Alessandro Vieira se posiciona entre Lula e Bolsonaro
"Estou conversando com Romeu Zema, estou conversando com Ronaldo Caiado", diz o senador que pediu indiciamento de Gilmar Mendes
Catapultado às manchetes por ter pedido o indiciamento de três ministros do Supremo Tribunal Federal (STF) e do procurador-geral da República na CPI do Crime Organizado, o senador Alessandro Vieira (MDB-SE, à esquerda na foto) se posicionou sobre a corrida presidencial na sexta-feira, 17.
Questionado durante entrevista coletiva na Prefeitura de Estância, o senador disse que votará no primeiro turno presidencial “numa alternativa de terceira via”.
“Eu não voto em Lula. Eu não sei de onde é que tiraram essa história. Eu voto no primeiro turno numa alternativa de terceira via. Estou conversando com Romeu Zema, estou conversando com Ronaldo Caiado, porque eu respeito o Lula, respeito o Bolsonaro, a relação pessoal com eles é boa. Nunca tive problema. Ajudei o governo Bolsonaro, ajudo o governo de Lula, porque, ajudando eles, estou ajudando o Brasil.

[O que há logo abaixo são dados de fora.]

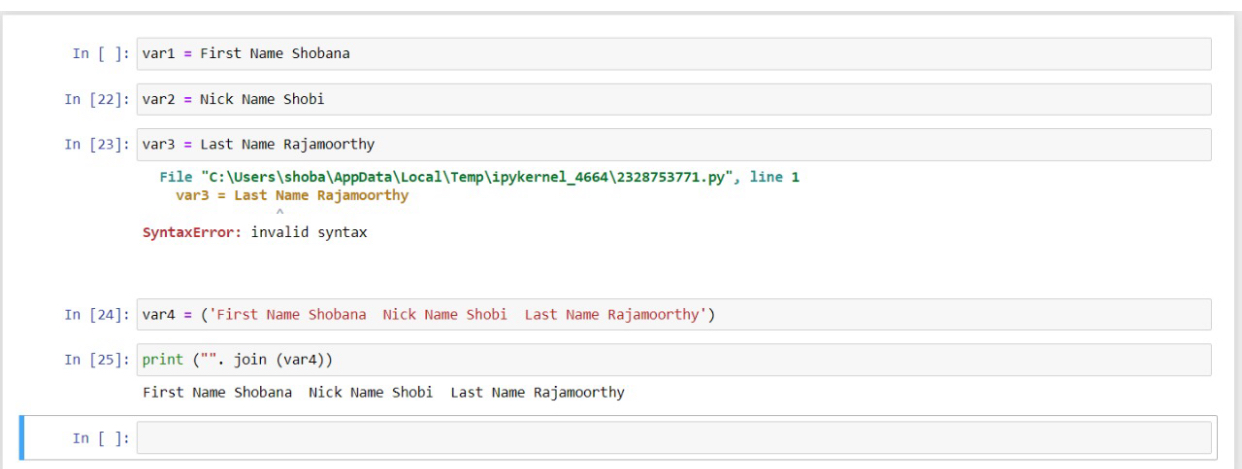Place cursor in the var4 assignment cell

tap(673, 315)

Mas eu acho que eles não representam o que o Brasil precisa”, disse o senador, que se tornou alvo de um pedido de investigação por abuso de autoridade do decano do STF, Gilmar Mendes, um dos alvo de seus pedidos de indiciamento — que acabaram reprovados pela CPI após manobra do governo Lula.

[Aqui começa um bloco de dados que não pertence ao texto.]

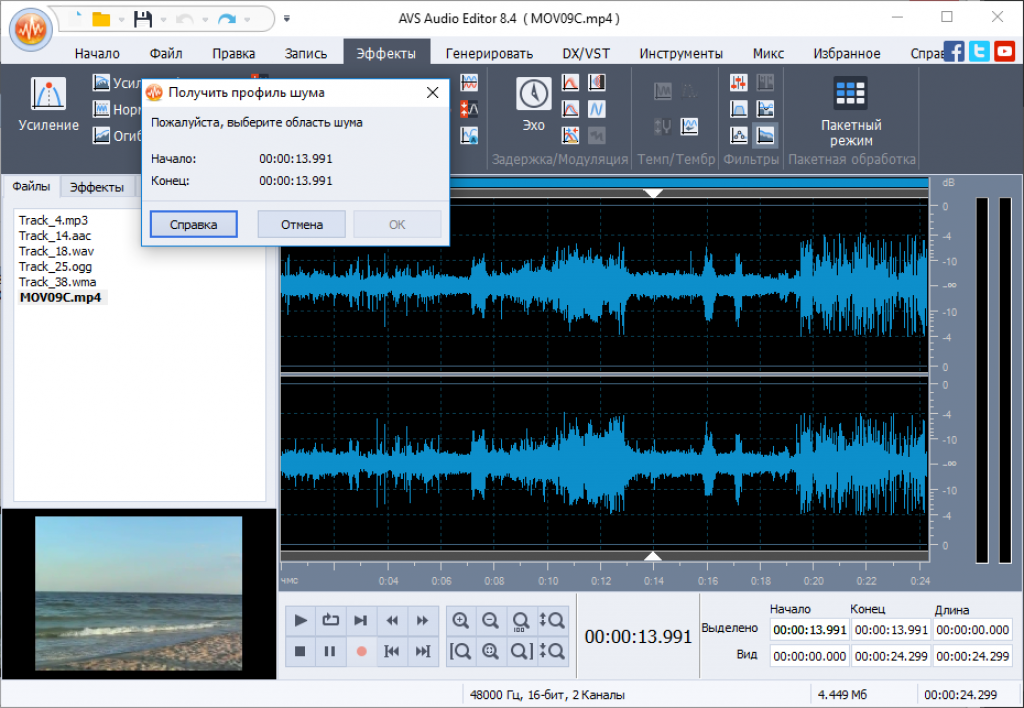Open the Quick Access toolbar customize dropdown
1024x708 pixels.
click(288, 18)
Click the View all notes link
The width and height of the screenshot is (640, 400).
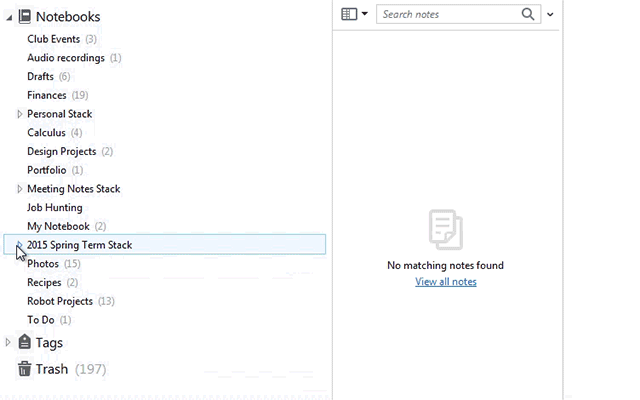pos(445,282)
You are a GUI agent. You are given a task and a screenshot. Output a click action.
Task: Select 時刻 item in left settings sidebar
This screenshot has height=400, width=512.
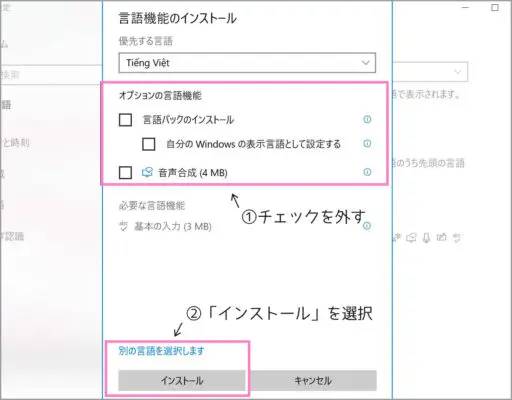point(15,143)
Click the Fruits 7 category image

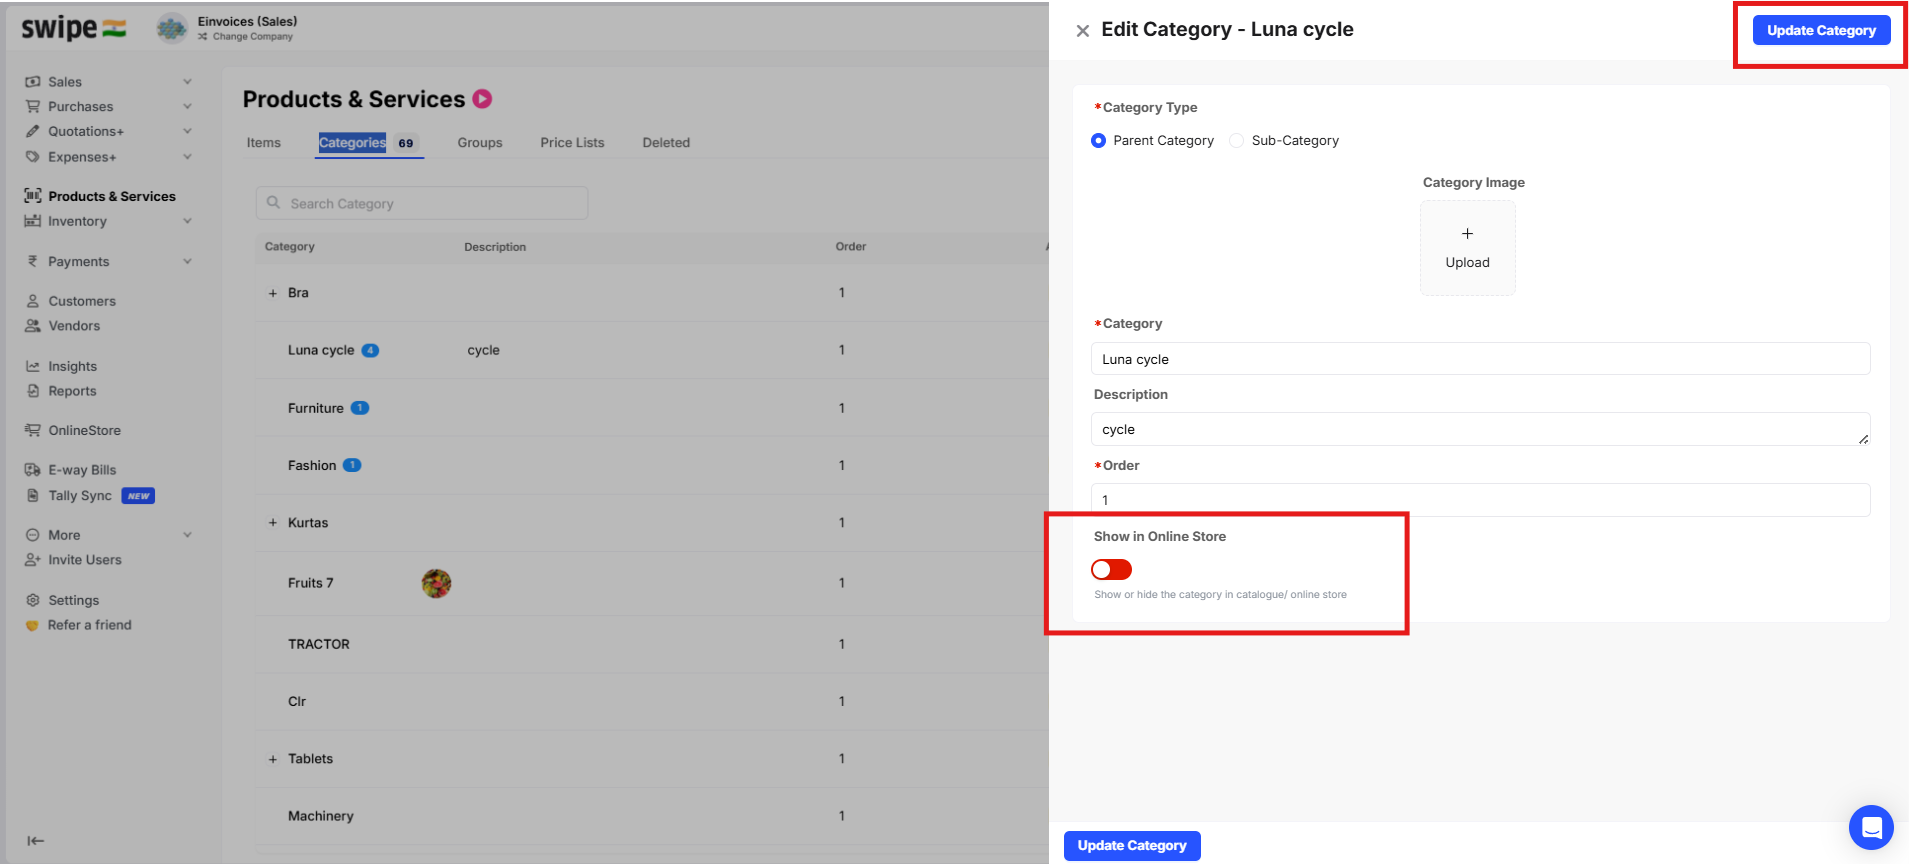[436, 583]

“Armadilha da polarização”
Segundo Vieira, “o Brasil tem que sair dessa armadilha da polarização”.
“Essa polarização atrapalha, ela faz mal, porque, por conta da polarização, o cara não precisa mais trabalhar. Basta falar mal do inimigo. Não tem que mostrar resultado, não tem que resolver nada, basta falar mal dos outros. Tem que virar a página”, defendeu.
O senador disse, ainda, que “se chegar no segundo turno e o eleitor entender novamente que o caminho é ou Flávio Bolsonaro [à direita na foto] ou Lula, aí a gente vai sentar e vai conversar, para entender o que que é melhor para Sergipe, porque, daí, passa a ser um voto pensando em Sergipe, e não pensando na minha intenção de Brasil, que nem Flávio representa e nem Lula representa”.